Hollow carbon cavities decorated with highly dispersed manganese-nitrogen moieties for efficient metal-air batteries

Abstract

The designed synthesis of hollow carbon chamber catalysts is central for accelerating the oxygen reduction reaction (ORR) electrocatalysis, which is the core process of renewable metal-air batteries. Nevertheless the positive effect of hollow carbon cavities on the actual ORR electrocatalysis in alkaline and neutral medium is still underexplored. Herein, manganese-decorated zeolite imidazolate frameworks coated with polydopamine (PDA) was pyrolyzed to form the hollow and macroporous carbon cavities decorated with highly dispersed manganese-nitrogen moieties (Mn-NC). The hollow carbon cavities with spacious microchemical environment can maximize the amount of atomically active sites and provide convenient mass transfer channels, cooperatively boosting the alkaline and neutral ORR via an efficient close to four-electron pathway. As result, the hollow Mn-NC exhibited much enhanced catalytic capability than Mn-C synthesized without polydopamine coating in both alkaline and neutral electrolyte.

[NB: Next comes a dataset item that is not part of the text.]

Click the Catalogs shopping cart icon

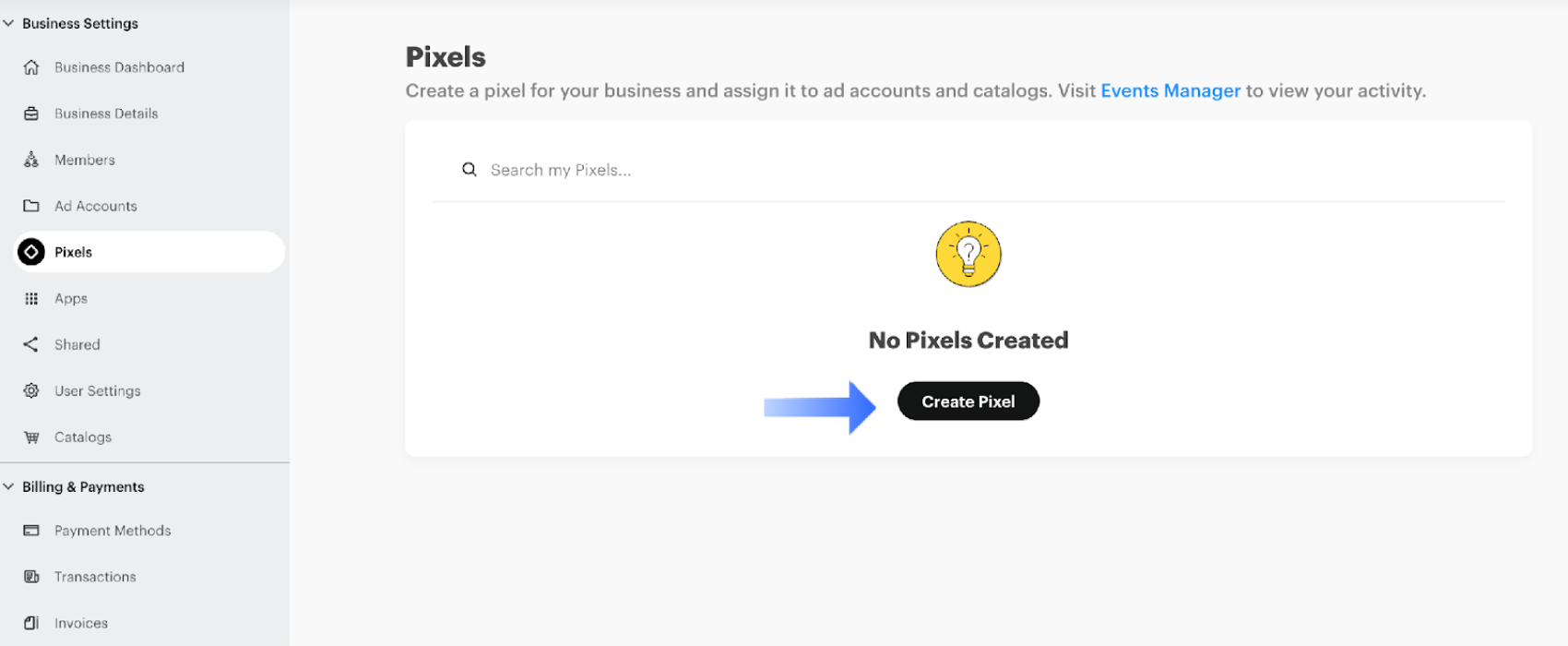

When utilized as a cathode catalyst, the homemade zinc-air battery (ZAB) and magnesium-air battery (MAB) driven by Mn-NC displayed higher peak power density and longer stable discharge time than those driven by commercial Pt/C catalyst, along with robust rate performance, showing appreciable application potential. This work may inspire more study on rational design and synthesis of hollow catalysts with boosted ORR electrocatalysis for efficient energy conversion devices including fuel cells and other metal-air batteries and beyond.